Why were they strategic? Lets emphasize that again. Other businesses required the services provided to be able to build their businesses. Without the underpinning of reliable services businesses would spend much of their time in crisis mode dealing with outages in services rather than focusing on their own operations, markets and customers.

Take an example of the electricity supply for Auckland businesses. In 1998, I was in the Auckland CBD when we had 5 weeks of rolling power blackouts.

Queen Street was almost deserted for the first few days, as few businesses could operate. Some brought goods out onto the street to sell, but heavy rain in the first week made that impractical. Generators were brought in from around the country to power essential services and some businesses. These made Queen Street a very noisy place and thus deterred customers. Some businesses estimated that the outage cost them at least NZ$60,000 per week.

Now this type of outage isn’t an uncommon in some countries that I have visited. The cause was an organisation that had simply let their  maintenance and capacity growth slip. This is the common theme through the power outages in Auckland in 1998, 2006, and 2009 from one part of the electrical supply system of another.

In each of these, I have been one of the dozens of people standing around drawing wages and costing the company I was working for. I often have been the person worrying about being unable to do business, finding out how robust our organisations infrastructure is and keeping an eye on the deadlines. Needless to say, those business affected are unable to recover their losses directly from the power company. And those costs are enormous across the areas affected.

Sure it is nice for a business if it can get its basic services provided at a lower cost – not that has been a notable feature of privatization. But the costs in not having reliable services are almost invariably far higher than the potential savings. It simply doesn’t matter to me in a business if I have dozens of possible providers of retail services saving a few dollars a week when a single failure in their suppliers can waste all of the other costs for a day or weeks. This is the case if I am powering the company, sending/receiving offshore data over our limited cable infrastructure, getting critical parts or sending product/people through Auckland’s sole international airport, or looking at the air-freight capacity.

People in other markets will be interested in different services, but when thinking strategically will be more concerned with reliability of the services that they depend on than David’s interest in political costs.

David (and for that matter Bill English) do not seem to get this. They concentrate on irrelevant spin that carefully misses all of the crucial factors that businesses worry about. For instance David says…

It is literally impossible for a foreign company to take control. In fact it will be impossible for a foreign company to have a share-holding in excess of 10 per cent.

Perhaps David should look at where the effective control lies in most listed companies. It is frequently exerted by minority shareholders because many investors are as passive as Bill English seems to think that the government should be. Generally companies and investors in other companies form formal or informal working alliances with others to achieve their common objectives. Quite simply this is a rather pathetic meaningless political figleaf.

David’s ‘economic’ factors are kind of hilarious in their narrow political and non-strategic focus.

Not every private company is better performing than every public company. But overall, the evidence is that private ownership does lead to better performing companies. This is of course a key difference in ideology between the left and the right.

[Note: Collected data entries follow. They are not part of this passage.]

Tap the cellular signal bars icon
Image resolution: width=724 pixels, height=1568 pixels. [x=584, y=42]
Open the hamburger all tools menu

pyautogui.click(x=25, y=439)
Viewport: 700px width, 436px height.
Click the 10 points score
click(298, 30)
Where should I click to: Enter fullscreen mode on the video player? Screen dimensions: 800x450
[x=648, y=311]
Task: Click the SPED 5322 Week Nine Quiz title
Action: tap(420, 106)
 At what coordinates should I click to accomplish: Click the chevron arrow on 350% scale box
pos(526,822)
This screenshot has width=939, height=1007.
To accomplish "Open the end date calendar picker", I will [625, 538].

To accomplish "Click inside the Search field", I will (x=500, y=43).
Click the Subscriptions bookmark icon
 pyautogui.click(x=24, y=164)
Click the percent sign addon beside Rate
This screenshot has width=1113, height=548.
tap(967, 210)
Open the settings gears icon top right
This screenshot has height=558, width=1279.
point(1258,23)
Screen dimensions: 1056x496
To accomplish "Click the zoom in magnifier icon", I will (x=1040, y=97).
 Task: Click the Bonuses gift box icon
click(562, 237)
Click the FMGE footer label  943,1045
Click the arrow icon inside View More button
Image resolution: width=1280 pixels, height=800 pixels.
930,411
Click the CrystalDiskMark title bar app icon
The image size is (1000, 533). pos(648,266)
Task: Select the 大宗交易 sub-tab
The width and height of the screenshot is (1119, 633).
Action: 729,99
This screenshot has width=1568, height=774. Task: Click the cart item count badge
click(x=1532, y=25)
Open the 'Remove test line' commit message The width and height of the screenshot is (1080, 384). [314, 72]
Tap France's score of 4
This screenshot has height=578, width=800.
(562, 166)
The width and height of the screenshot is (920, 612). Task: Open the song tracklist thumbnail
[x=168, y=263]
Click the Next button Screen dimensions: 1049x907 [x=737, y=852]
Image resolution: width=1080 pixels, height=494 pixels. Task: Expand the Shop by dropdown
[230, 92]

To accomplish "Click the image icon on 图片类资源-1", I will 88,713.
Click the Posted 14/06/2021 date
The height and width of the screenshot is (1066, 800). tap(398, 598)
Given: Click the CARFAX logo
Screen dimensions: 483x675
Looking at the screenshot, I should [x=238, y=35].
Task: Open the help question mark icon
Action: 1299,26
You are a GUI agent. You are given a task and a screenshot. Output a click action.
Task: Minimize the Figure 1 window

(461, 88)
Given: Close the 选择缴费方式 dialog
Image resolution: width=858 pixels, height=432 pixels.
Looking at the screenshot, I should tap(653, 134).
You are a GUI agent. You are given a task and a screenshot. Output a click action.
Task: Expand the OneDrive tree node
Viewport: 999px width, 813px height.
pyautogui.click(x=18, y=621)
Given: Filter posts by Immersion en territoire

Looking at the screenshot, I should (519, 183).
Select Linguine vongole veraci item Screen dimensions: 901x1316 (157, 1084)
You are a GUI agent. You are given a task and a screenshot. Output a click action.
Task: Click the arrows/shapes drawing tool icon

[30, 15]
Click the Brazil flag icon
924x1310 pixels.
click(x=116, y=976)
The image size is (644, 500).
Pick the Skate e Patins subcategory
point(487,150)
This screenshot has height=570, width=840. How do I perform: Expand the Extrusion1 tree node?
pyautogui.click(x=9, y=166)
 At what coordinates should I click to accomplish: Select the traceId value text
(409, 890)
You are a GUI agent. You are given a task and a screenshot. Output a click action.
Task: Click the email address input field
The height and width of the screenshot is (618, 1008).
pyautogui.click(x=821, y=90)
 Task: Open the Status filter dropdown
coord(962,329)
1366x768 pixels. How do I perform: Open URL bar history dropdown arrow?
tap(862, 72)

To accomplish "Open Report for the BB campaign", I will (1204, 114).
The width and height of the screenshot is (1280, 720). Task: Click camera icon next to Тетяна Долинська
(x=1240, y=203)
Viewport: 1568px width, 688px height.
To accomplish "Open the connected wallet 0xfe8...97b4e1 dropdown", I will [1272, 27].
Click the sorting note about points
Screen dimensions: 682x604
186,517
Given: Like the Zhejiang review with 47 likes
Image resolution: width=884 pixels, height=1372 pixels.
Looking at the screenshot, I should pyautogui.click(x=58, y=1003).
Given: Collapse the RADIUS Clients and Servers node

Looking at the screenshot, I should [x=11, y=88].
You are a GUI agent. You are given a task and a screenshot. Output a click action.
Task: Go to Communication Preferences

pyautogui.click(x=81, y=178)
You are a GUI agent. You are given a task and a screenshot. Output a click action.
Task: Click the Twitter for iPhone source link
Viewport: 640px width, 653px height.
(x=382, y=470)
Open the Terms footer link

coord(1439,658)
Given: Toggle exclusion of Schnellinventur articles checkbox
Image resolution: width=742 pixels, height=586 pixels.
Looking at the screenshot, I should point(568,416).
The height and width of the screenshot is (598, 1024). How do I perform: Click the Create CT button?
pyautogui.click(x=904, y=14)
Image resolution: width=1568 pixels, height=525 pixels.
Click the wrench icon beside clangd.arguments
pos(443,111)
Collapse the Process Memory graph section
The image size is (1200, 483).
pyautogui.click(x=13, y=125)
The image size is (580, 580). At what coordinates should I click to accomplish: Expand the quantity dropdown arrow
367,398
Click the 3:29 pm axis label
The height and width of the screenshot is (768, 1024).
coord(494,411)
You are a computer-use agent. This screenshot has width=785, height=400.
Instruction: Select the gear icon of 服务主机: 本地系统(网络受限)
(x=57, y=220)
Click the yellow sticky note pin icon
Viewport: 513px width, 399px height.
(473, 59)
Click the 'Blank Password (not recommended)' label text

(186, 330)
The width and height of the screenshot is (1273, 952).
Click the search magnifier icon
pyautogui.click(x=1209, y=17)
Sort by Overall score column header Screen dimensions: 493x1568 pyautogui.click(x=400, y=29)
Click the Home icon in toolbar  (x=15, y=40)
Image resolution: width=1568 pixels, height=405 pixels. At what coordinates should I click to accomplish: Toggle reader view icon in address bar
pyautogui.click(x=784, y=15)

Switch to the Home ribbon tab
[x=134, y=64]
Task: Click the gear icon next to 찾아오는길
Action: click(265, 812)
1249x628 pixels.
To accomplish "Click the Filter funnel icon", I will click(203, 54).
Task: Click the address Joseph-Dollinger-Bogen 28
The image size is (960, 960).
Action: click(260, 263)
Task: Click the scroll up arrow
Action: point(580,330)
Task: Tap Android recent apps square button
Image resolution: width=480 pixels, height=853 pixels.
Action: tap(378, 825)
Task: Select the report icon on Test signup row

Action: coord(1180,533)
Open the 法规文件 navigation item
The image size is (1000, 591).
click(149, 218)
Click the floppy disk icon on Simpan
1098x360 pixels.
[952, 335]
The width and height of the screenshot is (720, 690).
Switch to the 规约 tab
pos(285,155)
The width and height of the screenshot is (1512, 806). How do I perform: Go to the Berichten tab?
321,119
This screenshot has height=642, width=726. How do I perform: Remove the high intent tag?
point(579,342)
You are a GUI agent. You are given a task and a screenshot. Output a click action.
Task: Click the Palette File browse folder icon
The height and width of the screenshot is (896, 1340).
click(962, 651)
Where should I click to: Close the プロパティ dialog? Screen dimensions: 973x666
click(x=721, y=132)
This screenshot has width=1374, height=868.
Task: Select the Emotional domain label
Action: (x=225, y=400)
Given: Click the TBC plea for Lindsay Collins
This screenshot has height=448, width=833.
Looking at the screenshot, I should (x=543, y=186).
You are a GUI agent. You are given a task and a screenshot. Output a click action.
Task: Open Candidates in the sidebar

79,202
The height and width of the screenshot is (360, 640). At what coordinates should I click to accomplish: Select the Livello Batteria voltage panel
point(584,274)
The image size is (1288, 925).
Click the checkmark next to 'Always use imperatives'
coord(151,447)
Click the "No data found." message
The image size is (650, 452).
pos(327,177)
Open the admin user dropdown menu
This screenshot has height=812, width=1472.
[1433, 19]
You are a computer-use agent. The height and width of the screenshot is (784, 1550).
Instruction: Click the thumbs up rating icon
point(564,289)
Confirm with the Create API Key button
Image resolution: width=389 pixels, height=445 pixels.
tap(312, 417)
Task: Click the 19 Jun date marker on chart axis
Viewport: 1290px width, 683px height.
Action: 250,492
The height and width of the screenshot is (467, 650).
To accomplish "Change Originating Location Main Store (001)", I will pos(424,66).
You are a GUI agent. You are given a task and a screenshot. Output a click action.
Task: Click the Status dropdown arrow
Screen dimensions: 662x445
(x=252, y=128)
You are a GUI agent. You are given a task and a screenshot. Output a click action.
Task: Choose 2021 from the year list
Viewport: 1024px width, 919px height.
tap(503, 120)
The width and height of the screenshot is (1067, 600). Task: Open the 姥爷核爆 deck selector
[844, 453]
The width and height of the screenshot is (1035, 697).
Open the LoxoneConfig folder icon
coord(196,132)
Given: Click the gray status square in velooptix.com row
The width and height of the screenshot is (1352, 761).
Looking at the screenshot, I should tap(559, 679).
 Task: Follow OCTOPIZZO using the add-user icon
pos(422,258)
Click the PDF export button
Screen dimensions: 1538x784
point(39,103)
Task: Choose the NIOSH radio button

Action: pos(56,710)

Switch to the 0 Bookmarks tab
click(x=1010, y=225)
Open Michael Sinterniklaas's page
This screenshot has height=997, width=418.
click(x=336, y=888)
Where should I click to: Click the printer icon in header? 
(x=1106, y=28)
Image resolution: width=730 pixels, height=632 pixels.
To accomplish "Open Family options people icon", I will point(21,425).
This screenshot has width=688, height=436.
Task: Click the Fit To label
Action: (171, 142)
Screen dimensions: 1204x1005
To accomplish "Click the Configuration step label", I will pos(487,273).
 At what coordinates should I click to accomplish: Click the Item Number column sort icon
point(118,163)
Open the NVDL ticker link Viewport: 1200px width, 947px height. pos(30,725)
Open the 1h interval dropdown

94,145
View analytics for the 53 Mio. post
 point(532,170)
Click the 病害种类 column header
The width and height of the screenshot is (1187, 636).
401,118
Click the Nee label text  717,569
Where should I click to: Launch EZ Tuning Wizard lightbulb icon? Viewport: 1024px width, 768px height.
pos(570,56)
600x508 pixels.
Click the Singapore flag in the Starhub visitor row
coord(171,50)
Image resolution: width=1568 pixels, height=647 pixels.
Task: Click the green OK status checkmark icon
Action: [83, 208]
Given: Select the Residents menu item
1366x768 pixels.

Of course the question that David very carefully leaves out is for whom to those private companies perform better for? Their shareholders or for the country as a whole?

We’re now decades into the political privatization of strategic assets. But what is clear is that shifting the number of retailers in the electricity sector doesn’t provide the security of supply that other businesses want in this country. We are running so close to the boundaries of the supply vs demand that an earthquake in the wrong place could give us the power shortages that currently afflict Japan. The history of privatizing telecommunications is replete with examples of price gouging by natural monopolies with minimal and slow upgrades in capacities. We have the example of NZ Rail where private owners stripped profit by allowing the strategic infrastructure required by many businesses to deteriorate.

This is why kiwis and especially kiwi businesses are skeptical about privatization of utilities. It seems to largely benefit the shareholders more than the country. Perhaps if we put a considerable duty and cost on the shareholders for not providing reliable services? But that really seems to defeat the rationale for privatizing in the first place if you have to regulate them so tightly. Not to mention it will probably be about as effectively enforceable as National’s figleaf ownership caps (which probably violate a number of our free trade obligations).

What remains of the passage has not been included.